Deve doer, sim, digitar uma pergunta esperando uma resposta esclarecedora e receber em troca uma brincadeira bem-humorada; eu consigo imaginar o desgosto de uma pessoa na condição do Isaac vendo o canalha do Google trazendo-o para cá. É por isso que entendo a sua raiva. O que não entendo é o vacilo do menino em se expor dessa forma.

A informação que ele me oferece, obviamente, não me interessa. Não estou preocupado com os segredos do Isaac. Na verdade, agora que parei para pensar nisso, tenho algumas dúvidas de que alguém esteja. Mas quando a gente fala mais do que deve acaba se expondo em excesso, e é por isso que escrevo este post: eu gostaria de ensinar algumas coisas ao menino Isaac.

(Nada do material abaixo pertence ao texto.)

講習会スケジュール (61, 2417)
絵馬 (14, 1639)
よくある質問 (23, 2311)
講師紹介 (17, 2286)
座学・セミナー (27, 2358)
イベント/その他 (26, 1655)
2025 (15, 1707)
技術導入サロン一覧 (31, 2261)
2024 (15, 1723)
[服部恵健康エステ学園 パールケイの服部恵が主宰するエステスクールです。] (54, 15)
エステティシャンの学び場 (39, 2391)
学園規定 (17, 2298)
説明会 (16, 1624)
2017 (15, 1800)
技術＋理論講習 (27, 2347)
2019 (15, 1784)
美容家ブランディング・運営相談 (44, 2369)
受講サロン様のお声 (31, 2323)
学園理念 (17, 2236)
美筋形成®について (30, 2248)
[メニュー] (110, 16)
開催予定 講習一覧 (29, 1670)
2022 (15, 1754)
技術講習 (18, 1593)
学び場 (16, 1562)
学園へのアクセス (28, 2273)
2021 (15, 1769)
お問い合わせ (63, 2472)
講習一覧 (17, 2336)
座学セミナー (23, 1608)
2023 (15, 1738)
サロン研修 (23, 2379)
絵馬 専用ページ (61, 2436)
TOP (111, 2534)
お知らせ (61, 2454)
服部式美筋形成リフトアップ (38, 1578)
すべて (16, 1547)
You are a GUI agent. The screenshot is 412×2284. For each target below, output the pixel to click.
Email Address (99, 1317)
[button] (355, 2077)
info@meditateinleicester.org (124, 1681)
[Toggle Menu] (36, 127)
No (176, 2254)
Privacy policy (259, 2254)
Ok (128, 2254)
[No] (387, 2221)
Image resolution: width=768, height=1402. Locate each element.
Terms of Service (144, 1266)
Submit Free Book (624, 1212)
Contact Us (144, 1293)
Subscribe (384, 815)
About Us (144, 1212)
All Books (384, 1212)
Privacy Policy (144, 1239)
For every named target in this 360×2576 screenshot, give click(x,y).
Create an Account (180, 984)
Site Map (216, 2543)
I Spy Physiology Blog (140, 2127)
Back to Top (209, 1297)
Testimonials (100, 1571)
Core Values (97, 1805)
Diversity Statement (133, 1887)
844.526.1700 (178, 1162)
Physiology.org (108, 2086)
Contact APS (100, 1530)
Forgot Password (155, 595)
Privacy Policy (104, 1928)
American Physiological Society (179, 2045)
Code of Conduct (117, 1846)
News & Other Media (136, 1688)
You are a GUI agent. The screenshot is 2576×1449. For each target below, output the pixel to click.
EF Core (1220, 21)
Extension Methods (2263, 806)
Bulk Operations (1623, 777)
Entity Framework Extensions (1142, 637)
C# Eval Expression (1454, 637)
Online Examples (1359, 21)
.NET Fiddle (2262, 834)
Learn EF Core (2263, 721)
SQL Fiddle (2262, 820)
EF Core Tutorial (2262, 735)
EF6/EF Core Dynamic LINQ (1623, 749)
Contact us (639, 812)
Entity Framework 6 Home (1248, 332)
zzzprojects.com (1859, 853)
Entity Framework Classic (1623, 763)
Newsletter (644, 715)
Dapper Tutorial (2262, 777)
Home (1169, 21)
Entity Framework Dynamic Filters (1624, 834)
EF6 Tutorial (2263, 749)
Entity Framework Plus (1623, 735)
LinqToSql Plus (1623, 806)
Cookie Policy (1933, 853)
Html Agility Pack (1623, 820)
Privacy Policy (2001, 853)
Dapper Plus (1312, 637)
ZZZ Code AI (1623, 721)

Diante do comentário que ele deixou é difícil resistir à tentação de fazer uma pequena análise. Por exemplo: se o Isaac tivesse mesmo a centimetragem que alega ter, provavelmente leria o texto e acharia graça. A gente acha graça do que não dói na gente. Então é fácil olhar para os 21 centímetros alegados pelo garoto e imaginar: não, não, isso é erro de digitação, são na verdade 12. E aí a gente pensa um pouco: se ele escreveu 12 é porque não verdade são 7, ele usou aqui de uma certa licença poética absolutamente compreensível, em caso tão grave como esse.

Se o Isacc ficasse calado a gente não descobria esse seu segredo terrível. Um pouquinho de implicância ortográfica e a gente pode achar que o pênis do Isaac fica mais ou menos ereto, e concluir que além de pequenininho ele é meio broxa, e olha, ser broxa é pior que ser maldotado.

A lista de tragédias que parecem acometer o Isaac não termina aí, no entanto. Quando um bobinho de 17 anos chama suas coleguinhas de colégio de “putinhas”, adjetivo que soa bem apenas em momentos e locais extremamente específicos, o mais provável é que essas meninas mal saibam que ele existe. Devem ser meninas maravilhosas, essas que ele chama por nome tão feio. Certamente mais maduras, e algumas delas já sabem o que podem esperar de um namorado — certamente bem mais que a mixaria que o menino lhes oferece. A única coisa que se deduz de uma frase como essa é: o Isaac não come ninguém, mas mente que é uma beleza.

Com umas poucas linhas a gente descobriu que o Isaac tem o pinto pequeno, é meio broxa, não come ninguém e é mentiroso. A análise do comentário deixado por ele neste blog de boa família e melhores intenções dá margem a apenas uma conclusão: infelizmente, sua raiva diante do post é muito maior que seu pinto.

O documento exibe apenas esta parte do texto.